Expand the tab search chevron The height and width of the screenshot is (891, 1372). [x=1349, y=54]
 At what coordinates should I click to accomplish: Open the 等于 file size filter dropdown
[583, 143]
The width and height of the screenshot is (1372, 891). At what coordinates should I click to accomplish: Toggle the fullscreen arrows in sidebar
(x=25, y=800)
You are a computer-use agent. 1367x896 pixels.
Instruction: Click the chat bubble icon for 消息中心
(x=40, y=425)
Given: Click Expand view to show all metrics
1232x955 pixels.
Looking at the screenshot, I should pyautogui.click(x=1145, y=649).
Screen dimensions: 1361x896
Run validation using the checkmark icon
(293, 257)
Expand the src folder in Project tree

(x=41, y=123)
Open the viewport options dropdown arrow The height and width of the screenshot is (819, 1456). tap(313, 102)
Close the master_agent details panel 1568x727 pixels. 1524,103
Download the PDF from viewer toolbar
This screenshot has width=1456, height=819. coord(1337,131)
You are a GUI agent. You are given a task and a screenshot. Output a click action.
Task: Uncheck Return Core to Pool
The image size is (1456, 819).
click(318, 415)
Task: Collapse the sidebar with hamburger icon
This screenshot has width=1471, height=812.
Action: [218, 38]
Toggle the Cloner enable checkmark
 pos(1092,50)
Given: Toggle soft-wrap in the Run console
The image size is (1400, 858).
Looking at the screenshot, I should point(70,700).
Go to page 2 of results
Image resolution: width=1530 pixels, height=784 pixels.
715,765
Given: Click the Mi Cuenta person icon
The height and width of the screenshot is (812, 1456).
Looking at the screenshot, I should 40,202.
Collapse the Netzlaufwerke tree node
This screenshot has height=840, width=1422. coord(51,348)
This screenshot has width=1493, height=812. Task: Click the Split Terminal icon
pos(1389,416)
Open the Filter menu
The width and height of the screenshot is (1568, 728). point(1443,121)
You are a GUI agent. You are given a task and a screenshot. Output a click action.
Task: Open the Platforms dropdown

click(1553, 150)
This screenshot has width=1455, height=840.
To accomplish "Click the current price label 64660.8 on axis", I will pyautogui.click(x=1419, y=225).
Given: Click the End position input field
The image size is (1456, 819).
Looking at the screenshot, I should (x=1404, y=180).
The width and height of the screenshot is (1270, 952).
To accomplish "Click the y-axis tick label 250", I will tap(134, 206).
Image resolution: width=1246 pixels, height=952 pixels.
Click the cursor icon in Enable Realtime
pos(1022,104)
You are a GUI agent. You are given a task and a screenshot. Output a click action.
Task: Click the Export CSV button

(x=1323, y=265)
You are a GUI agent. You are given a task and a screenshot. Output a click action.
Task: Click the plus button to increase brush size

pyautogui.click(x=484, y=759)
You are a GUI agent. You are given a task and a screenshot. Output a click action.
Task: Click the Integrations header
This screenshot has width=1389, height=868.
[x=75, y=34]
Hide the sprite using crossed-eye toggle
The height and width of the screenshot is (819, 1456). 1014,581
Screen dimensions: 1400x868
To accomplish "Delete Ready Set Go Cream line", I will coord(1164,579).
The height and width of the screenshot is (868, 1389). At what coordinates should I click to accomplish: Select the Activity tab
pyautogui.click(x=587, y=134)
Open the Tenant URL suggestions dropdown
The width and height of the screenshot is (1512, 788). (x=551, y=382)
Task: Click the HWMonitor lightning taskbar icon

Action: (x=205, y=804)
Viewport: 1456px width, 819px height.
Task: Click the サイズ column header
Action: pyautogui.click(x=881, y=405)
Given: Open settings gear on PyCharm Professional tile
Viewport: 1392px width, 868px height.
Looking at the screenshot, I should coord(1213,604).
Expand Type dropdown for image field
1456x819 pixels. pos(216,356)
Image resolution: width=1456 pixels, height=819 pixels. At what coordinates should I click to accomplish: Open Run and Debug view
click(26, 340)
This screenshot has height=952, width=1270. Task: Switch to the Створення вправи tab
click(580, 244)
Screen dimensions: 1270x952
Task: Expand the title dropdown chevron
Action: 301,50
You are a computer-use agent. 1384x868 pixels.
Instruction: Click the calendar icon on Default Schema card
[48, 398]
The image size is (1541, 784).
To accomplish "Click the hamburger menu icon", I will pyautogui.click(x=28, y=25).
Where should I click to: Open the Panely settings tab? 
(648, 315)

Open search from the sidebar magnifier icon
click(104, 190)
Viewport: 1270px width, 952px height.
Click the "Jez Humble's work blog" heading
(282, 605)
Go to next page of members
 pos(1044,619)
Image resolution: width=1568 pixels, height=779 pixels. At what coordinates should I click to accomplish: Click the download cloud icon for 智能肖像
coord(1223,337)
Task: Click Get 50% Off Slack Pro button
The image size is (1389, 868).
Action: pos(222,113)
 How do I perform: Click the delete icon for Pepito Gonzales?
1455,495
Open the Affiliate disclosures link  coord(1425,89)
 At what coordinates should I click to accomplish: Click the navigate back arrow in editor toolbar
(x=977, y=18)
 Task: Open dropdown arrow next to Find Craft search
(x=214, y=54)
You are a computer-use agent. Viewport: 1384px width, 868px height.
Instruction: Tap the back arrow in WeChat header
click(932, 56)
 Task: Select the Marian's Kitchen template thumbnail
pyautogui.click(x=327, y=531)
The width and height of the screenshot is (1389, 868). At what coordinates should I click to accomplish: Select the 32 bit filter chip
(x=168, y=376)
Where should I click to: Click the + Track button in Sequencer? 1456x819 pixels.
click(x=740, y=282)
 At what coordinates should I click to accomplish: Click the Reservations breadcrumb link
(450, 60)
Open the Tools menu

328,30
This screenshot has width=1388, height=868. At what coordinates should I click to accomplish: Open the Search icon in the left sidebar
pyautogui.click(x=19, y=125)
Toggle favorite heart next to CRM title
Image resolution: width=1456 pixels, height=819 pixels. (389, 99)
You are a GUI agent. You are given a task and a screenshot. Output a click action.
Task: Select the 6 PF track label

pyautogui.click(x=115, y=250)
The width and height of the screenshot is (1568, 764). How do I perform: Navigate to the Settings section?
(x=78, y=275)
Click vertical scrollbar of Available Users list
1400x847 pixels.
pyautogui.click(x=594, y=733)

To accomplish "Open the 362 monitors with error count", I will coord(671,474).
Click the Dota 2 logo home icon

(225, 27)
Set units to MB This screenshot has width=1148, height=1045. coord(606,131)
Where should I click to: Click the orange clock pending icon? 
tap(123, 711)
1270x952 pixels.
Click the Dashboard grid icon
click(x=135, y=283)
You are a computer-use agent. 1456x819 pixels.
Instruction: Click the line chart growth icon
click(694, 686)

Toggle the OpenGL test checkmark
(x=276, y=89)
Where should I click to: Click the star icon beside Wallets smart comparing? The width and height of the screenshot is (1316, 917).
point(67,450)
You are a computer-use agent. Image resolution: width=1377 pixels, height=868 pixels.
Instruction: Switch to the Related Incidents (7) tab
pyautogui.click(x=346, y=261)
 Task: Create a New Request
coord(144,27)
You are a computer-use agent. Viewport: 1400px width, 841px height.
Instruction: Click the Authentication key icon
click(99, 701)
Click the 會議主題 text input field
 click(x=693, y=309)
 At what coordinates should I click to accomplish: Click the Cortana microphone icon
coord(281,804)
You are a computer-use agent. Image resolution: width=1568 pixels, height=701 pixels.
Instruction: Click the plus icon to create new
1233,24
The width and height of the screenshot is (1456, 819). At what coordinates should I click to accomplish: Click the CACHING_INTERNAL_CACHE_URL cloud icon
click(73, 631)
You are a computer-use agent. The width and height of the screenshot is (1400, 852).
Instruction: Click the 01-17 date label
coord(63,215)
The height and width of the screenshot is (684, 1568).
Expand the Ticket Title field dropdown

WORK TASK. Take from the material above the lines running from the one with "You are a computer-use agent. Image resolution: width=1568" through the one with "You are a computer-use agent. The", and repeat them exactly, with nothing else.

COMPLETED TASK.
You are a computer-use agent. Image resolution: width=1568 pixels, height=701 pixels.
Instruction: Click the plus icon to create new
1233,24
The width and height of the screenshot is (1456, 819). At what coordinates should I click to accomplish: Click the CACHING_INTERNAL_CACHE_URL cloud icon
click(73, 631)
You are a computer-use agent. The width and height of the screenshot is (1400, 852).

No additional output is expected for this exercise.